Work task — Go line by line through the data and copy those with the word "height".

Study material —
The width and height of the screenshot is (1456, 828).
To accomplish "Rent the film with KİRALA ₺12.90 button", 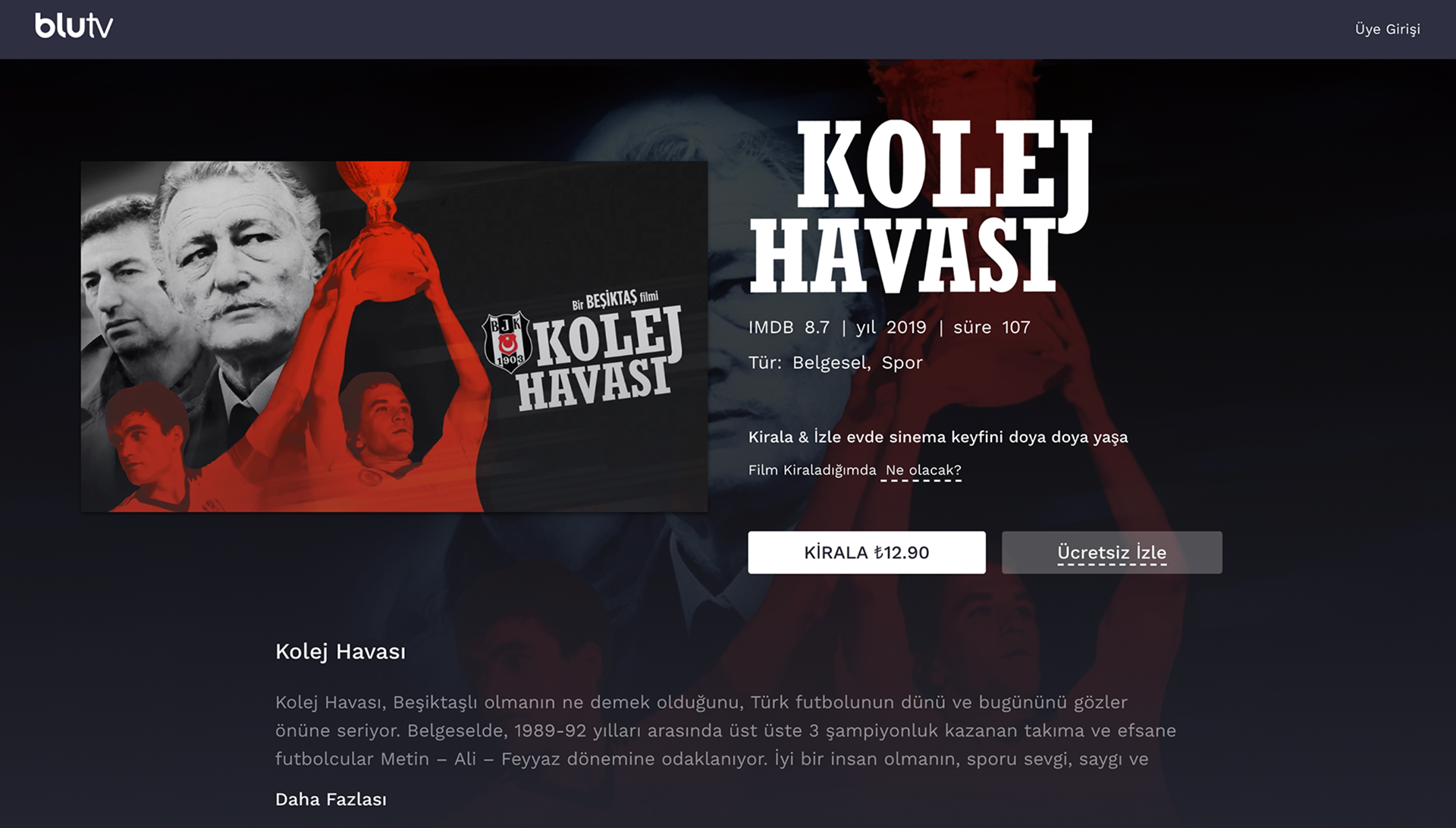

* * *

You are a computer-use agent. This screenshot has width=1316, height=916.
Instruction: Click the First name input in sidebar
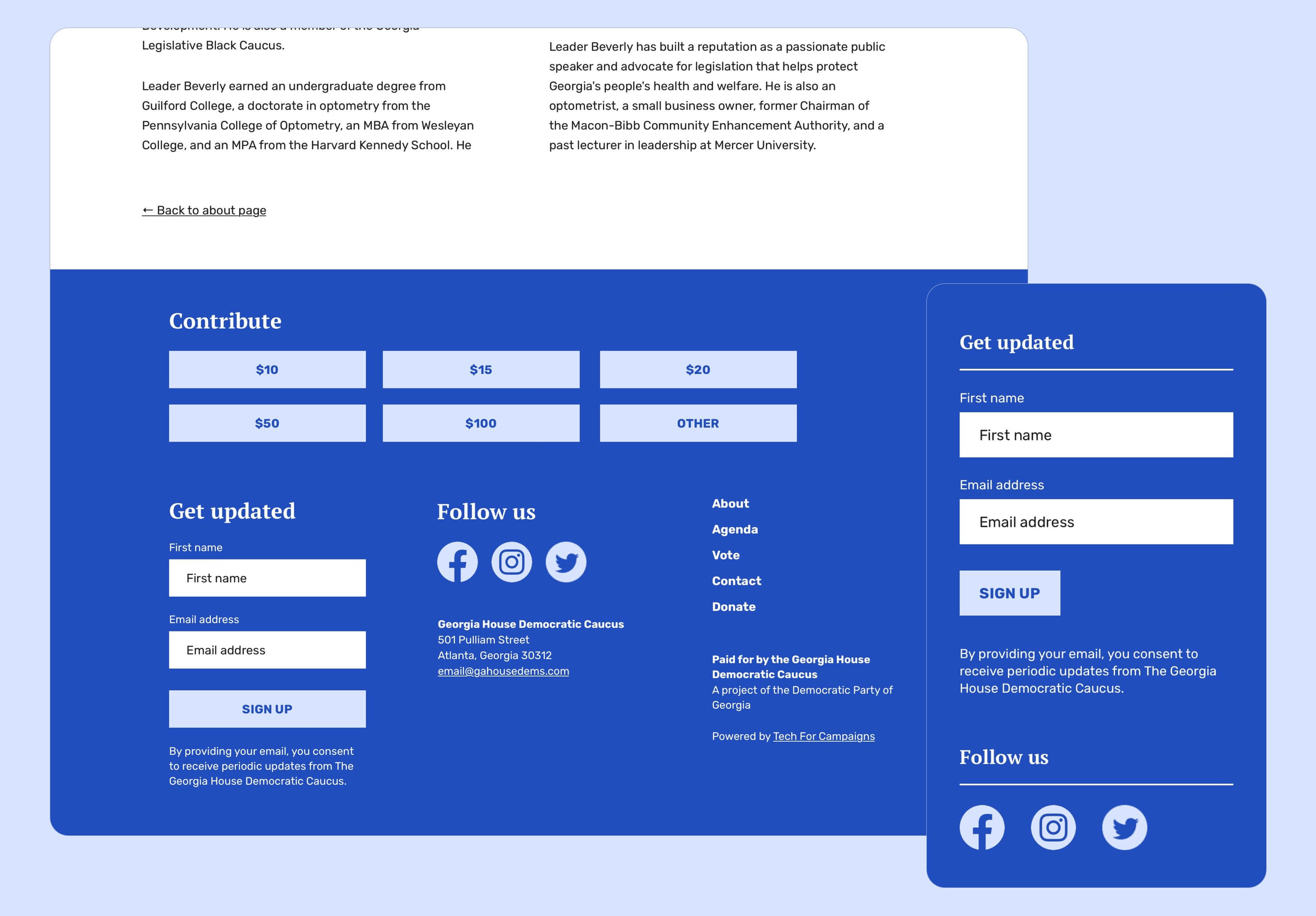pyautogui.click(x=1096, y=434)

* * *

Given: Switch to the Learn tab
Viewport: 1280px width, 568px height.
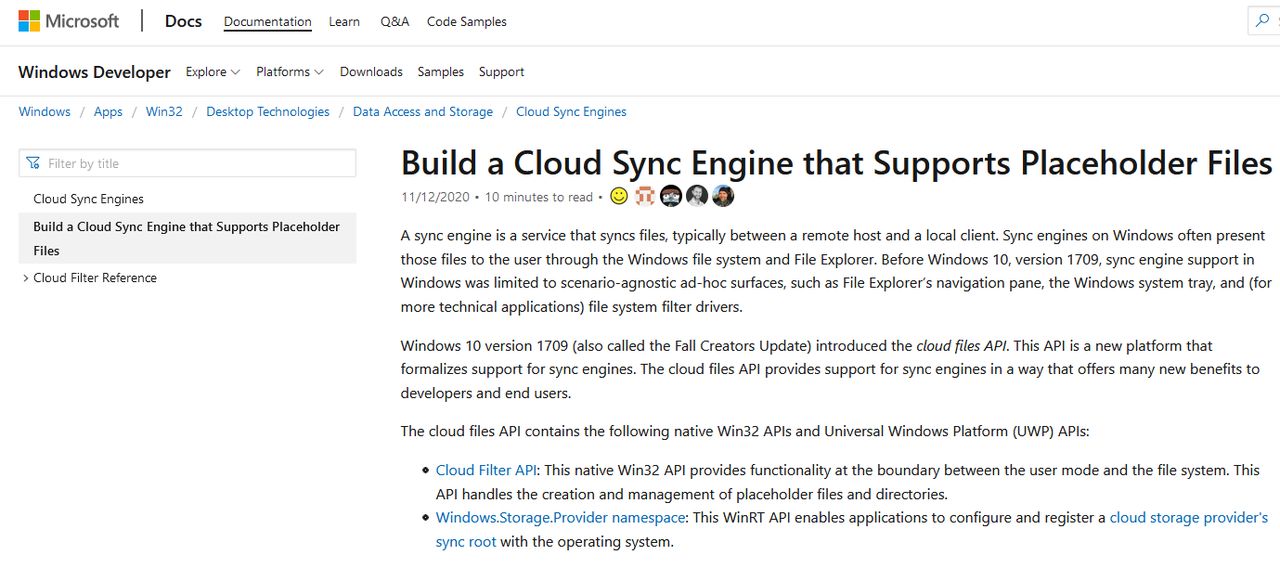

Your solution —
The width and height of the screenshot is (1456, 828).
You are a computer-use agent. This screenshot has width=1316, height=916.
Viewport: 1280px width, 568px height.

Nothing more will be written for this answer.